Unlike Volvo AB and Daimler AG, MAN is chiefly focused on Europe and Latin America, giving it few options to compensate for declines in those regions with growth elsewhere. Sales of trucks and buses in the European Union dropped 10.8 percent in the first six months of 2012, according to auto industry trade group ACEA. Demand in Brazil fell after the country introduced tighter emissions standards and the economy cooled.
Shares in MAN declined as much as 1.5 percent to 75.80 euros and were down 0.2 percent as of 1:33 p.m. in Frankfurt trading. The stock has risen 12 percent this year, valuing the company at 11.3 billion euros ($13.9 billion).
MAN lowered its 2012 earnings forecast on July 25 after second-quarter operating profit tumbled 50 percent to 218 million euros. Sales declined 9 percent to 3.85 billion euros, and orders fell 10 percent to 3.96 billion euros.

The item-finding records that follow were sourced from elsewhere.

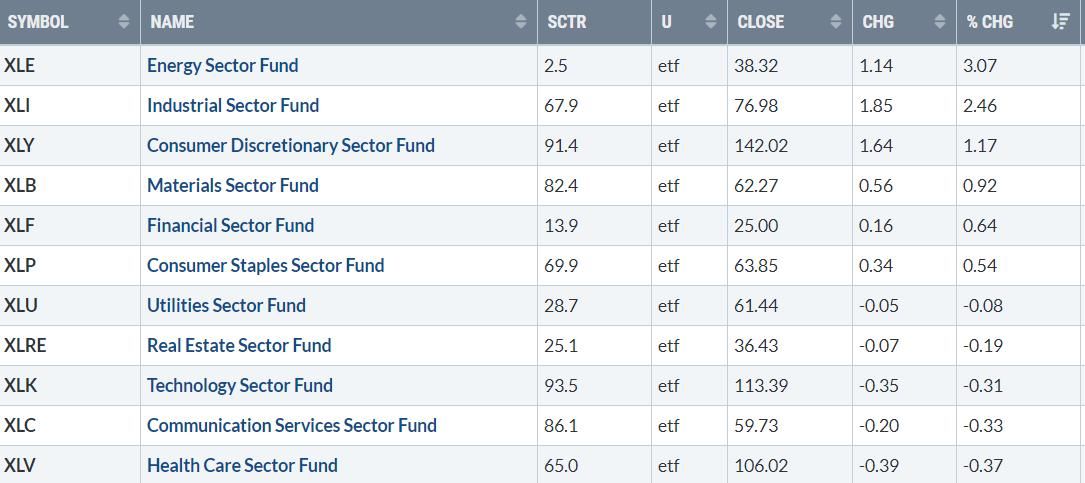Sort by CHG using arrow icon

(x=939, y=22)
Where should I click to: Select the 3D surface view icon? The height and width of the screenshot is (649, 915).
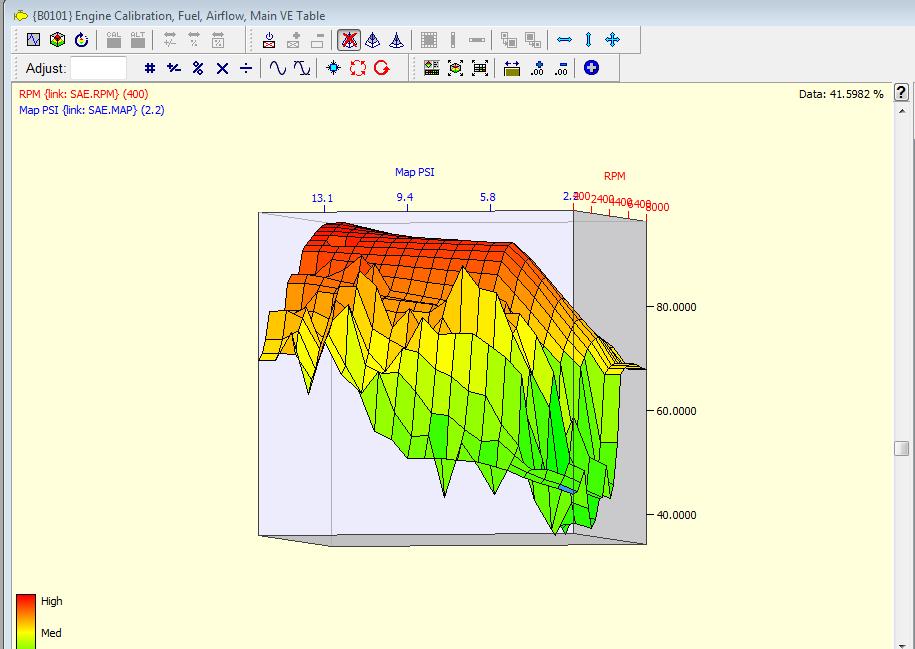59,40
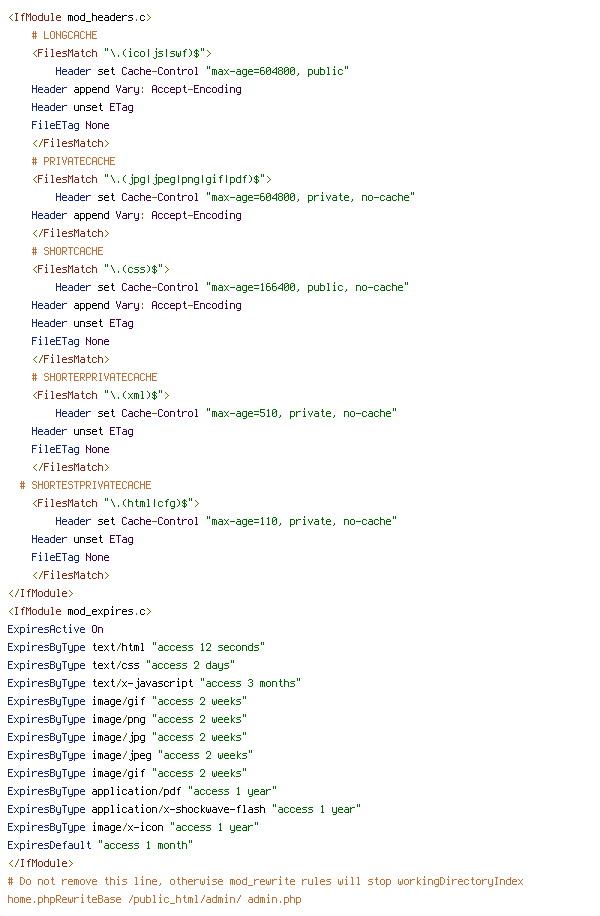
Task: Select the LONGCACHE comment line
Action: click(x=64, y=36)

At the commercial vehicles division, operating profit plunged 77 percent to 64 million euros on a sales drop of 12 percent to 2.87 billion euros. MAN’s hiring freeze is targeted at the company’s European commercial vehicles unit, where it reduced the number of temporary workers by half to 900 people.
“We are not satisfied with our operating result and have already taken the appropriate countermeasures,” Chief Executive Officer Georg Pachta-Reyhofen said. “We are focusing closely on cost management.”

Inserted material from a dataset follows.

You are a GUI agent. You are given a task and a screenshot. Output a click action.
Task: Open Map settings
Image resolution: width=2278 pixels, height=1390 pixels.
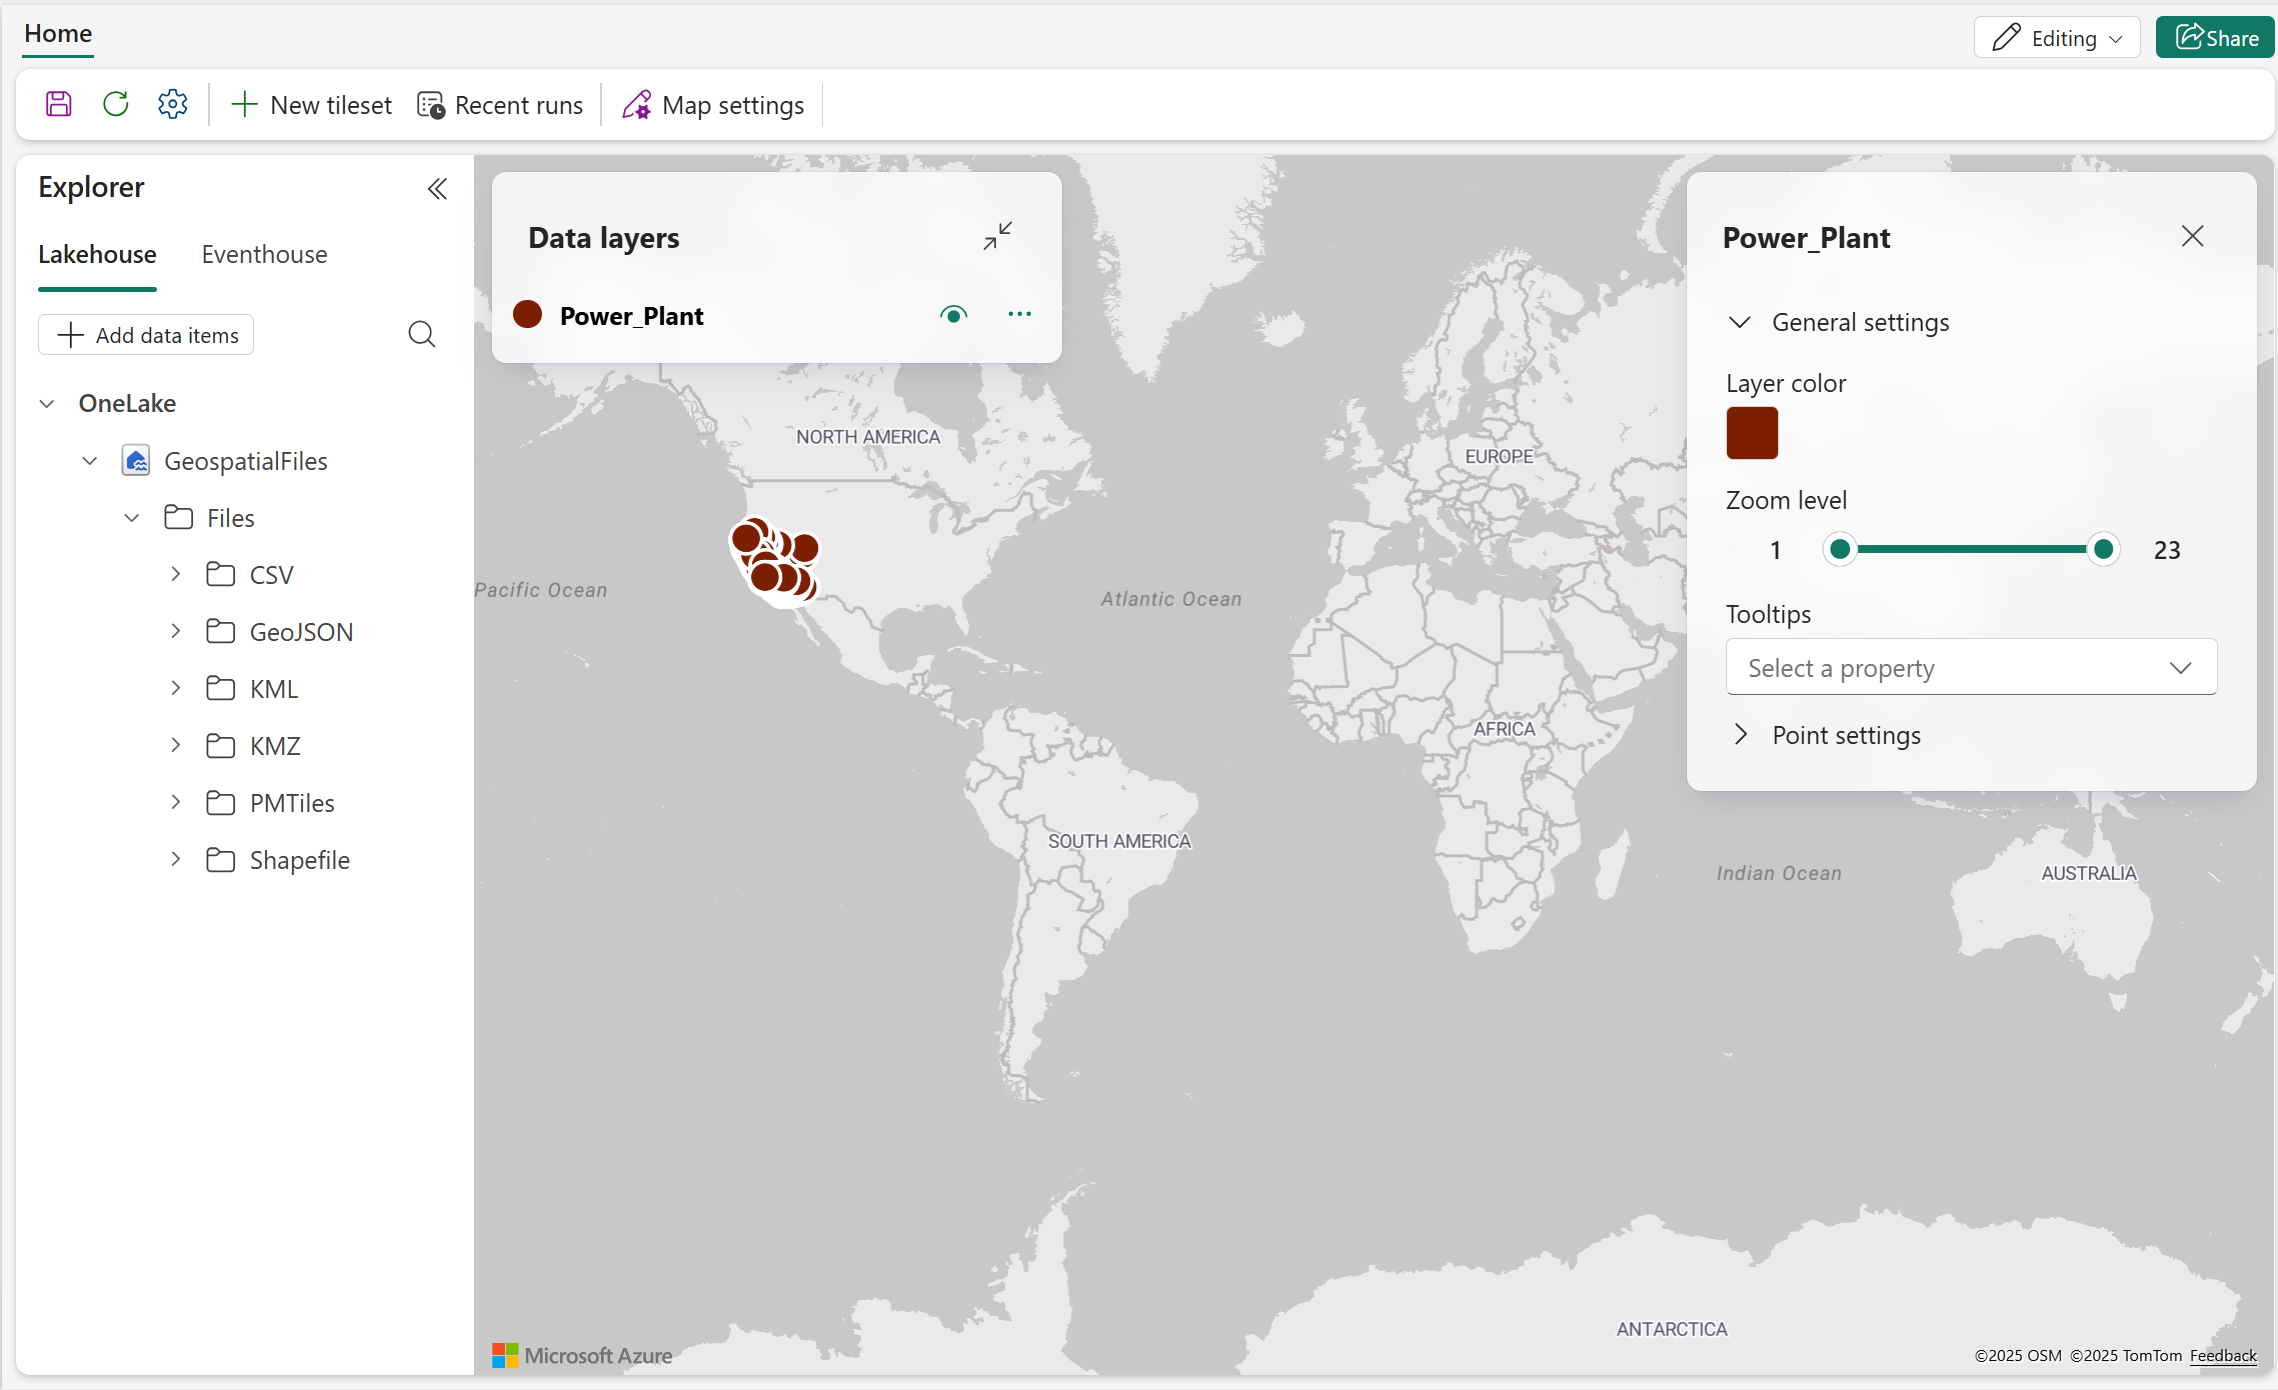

MAN forecast its return on sales to drop to about 6 percent, after previously expecting the operating profit margin to slip to about 8.5 percent from 9 percent in 2011. MAN predicted a “slight” decline in revenue this year. The company expects its commercial vehicle revenues to decline as much as 5 percent.
“MAN is too dependent on Europe and Latin America, which are both experiencing difficulties,” Hans-Peter Wodniok, an analyst with Fairesearch in Kronberg, Germany, said prior to today’s statement. “In the coming months, I expect double-digit declines for truck sales in Europe.”
Volkswagen in June raised its holding in MAN to more than 75 percent. The Wolfsburg, Germany-based company has said it is considering seeking a domination agreement as it pushes for tighter cooperation between MAN, Scania and its own commercial vehicle operations.